▶ [PROBLEM TO SOLVE]: Copy every line from the records below that holds the word "Given".
========
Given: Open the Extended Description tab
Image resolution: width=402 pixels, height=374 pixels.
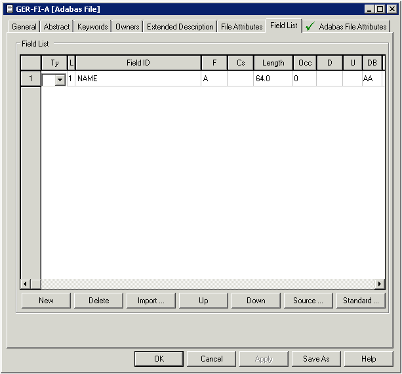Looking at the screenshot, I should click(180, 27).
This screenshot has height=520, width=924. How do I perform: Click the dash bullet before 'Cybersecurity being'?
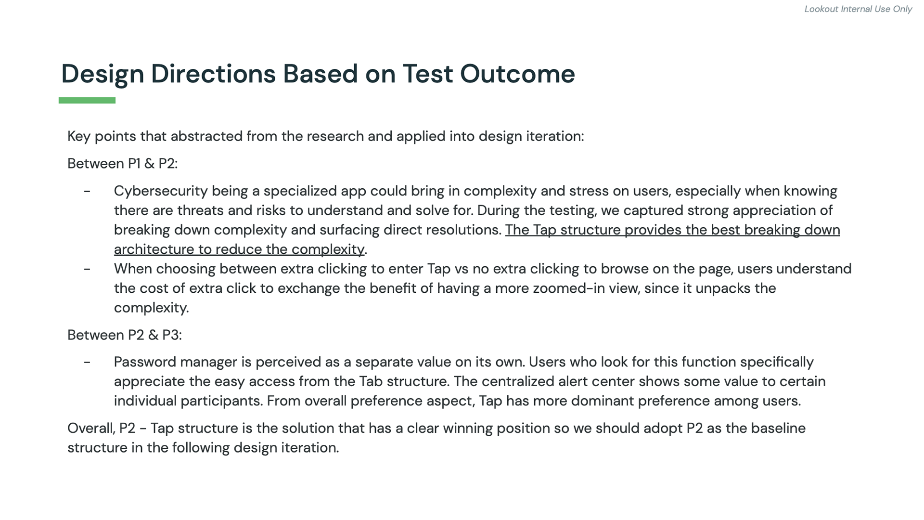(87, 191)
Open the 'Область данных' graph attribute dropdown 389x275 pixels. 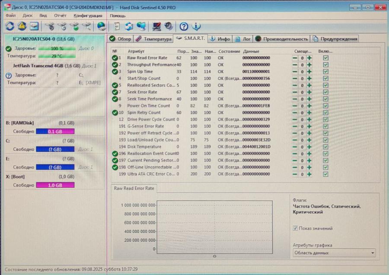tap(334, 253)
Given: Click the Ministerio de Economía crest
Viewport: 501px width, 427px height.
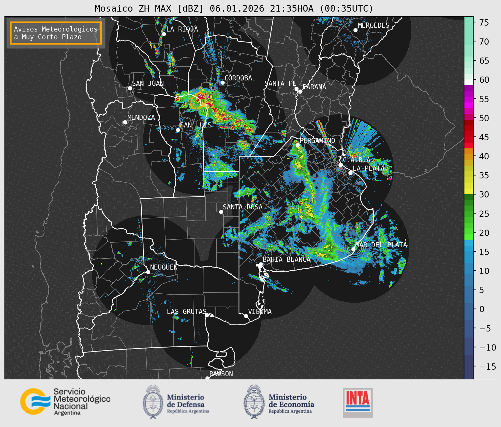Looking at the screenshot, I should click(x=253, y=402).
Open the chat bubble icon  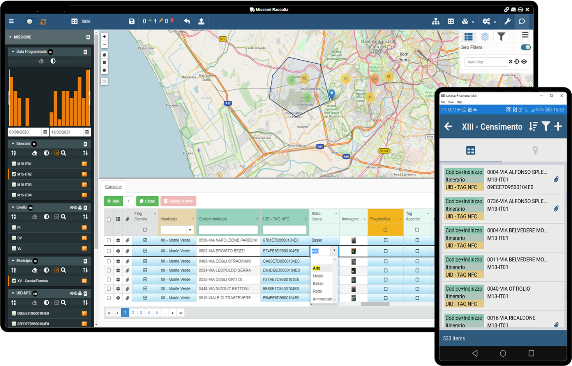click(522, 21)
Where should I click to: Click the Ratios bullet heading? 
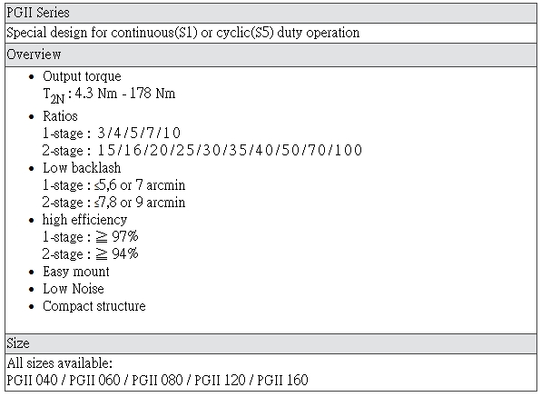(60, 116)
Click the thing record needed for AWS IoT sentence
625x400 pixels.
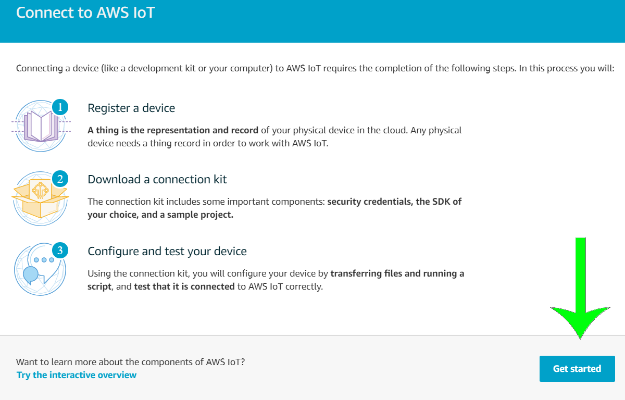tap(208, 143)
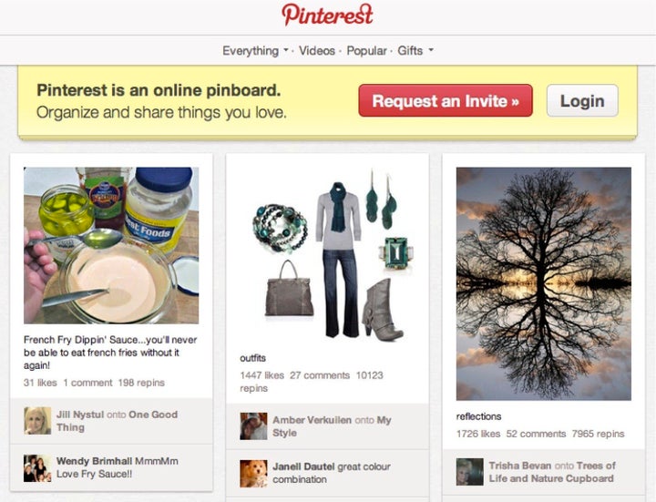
========
▶ [RESPONSE BOX]:
Given: Open the Extended Description tab
Given: Click the Ministerio de Economía crest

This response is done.